> _DATA SUPPLIED_
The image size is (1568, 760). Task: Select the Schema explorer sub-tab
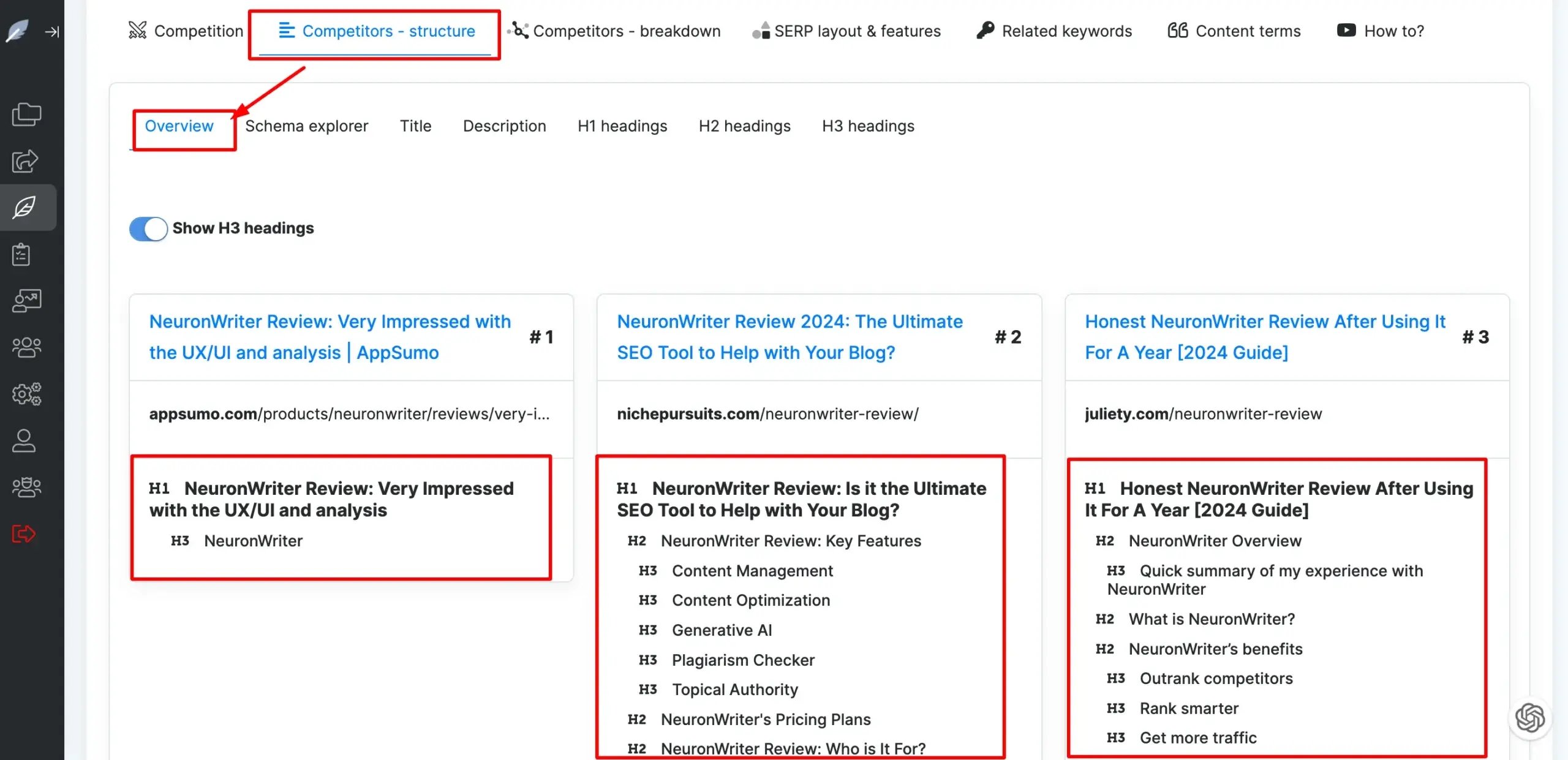306,126
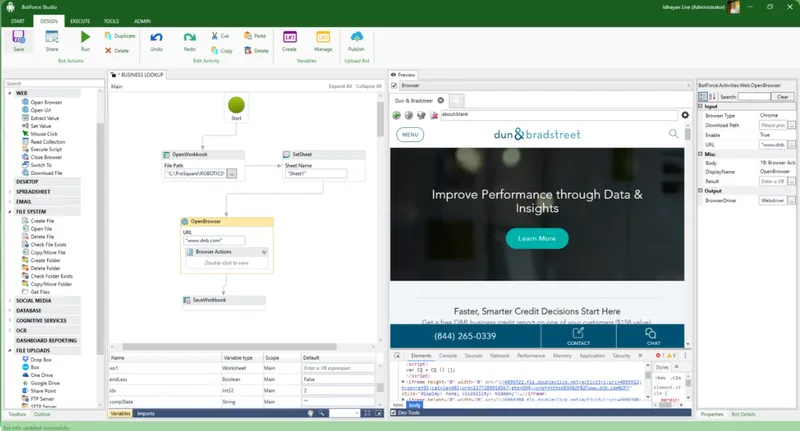Click the Publish cloud icon
The image size is (800, 431).
point(356,37)
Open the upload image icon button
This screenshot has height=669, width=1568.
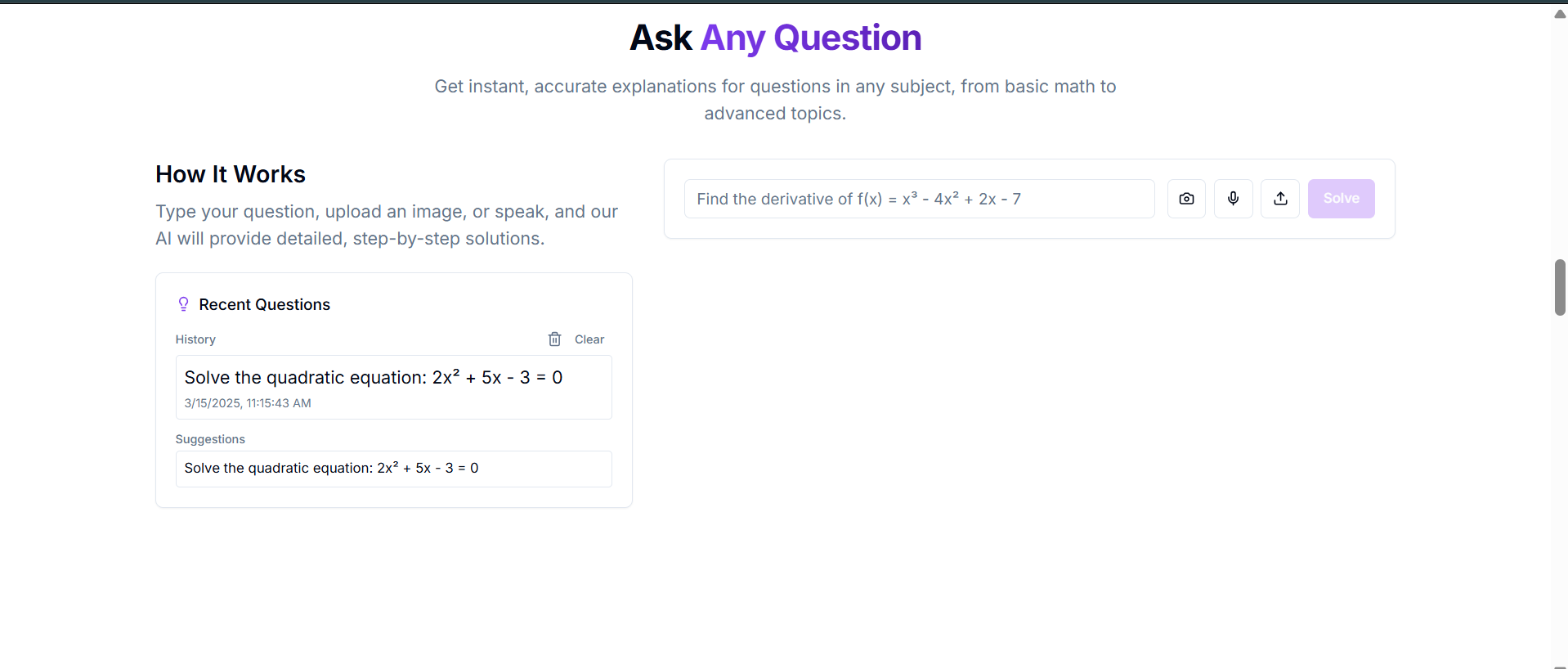click(1280, 199)
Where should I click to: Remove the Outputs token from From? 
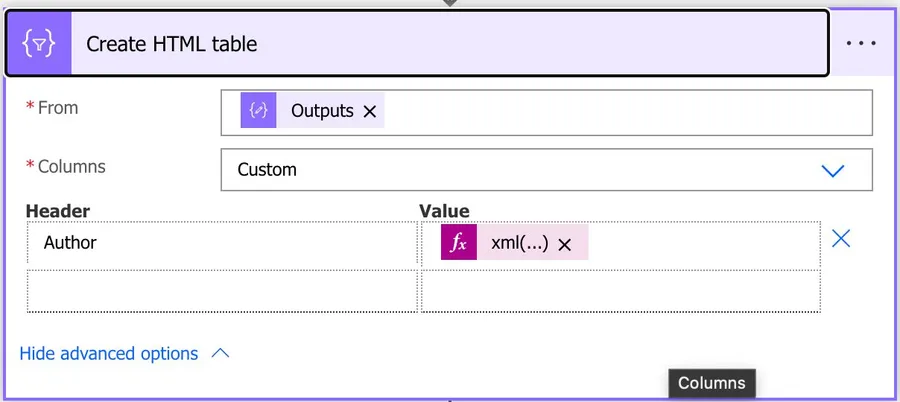point(370,112)
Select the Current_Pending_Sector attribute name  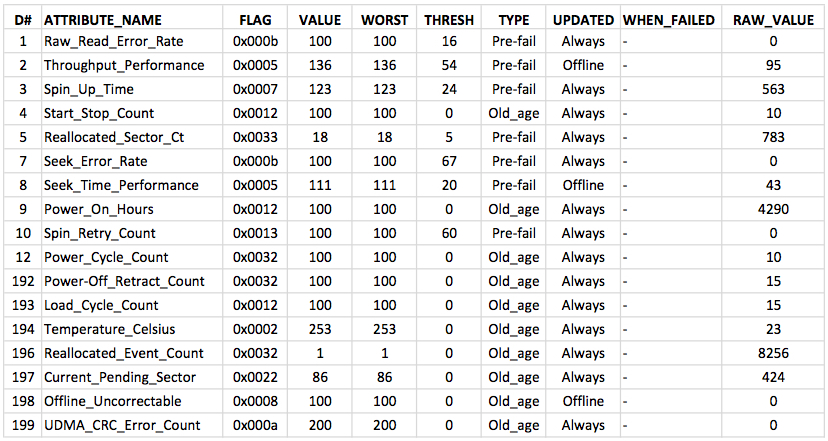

> _PROBLEM DETAILS_
Copy out every row above word for word, leaving out the pictures.

> _RESULT BELOW_
The image size is (1568, 760). Task: Select the Schema explorer sub-tab
306,126
Click the Publish cloud icon
The image size is (800, 431).
point(356,37)
Open the upload image icon button
This screenshot has height=669, width=1568.
click(1280, 199)
Where should I click to: Remove the Outputs token from From? 
point(370,112)
Select the Current_Pending_Sector attribute name  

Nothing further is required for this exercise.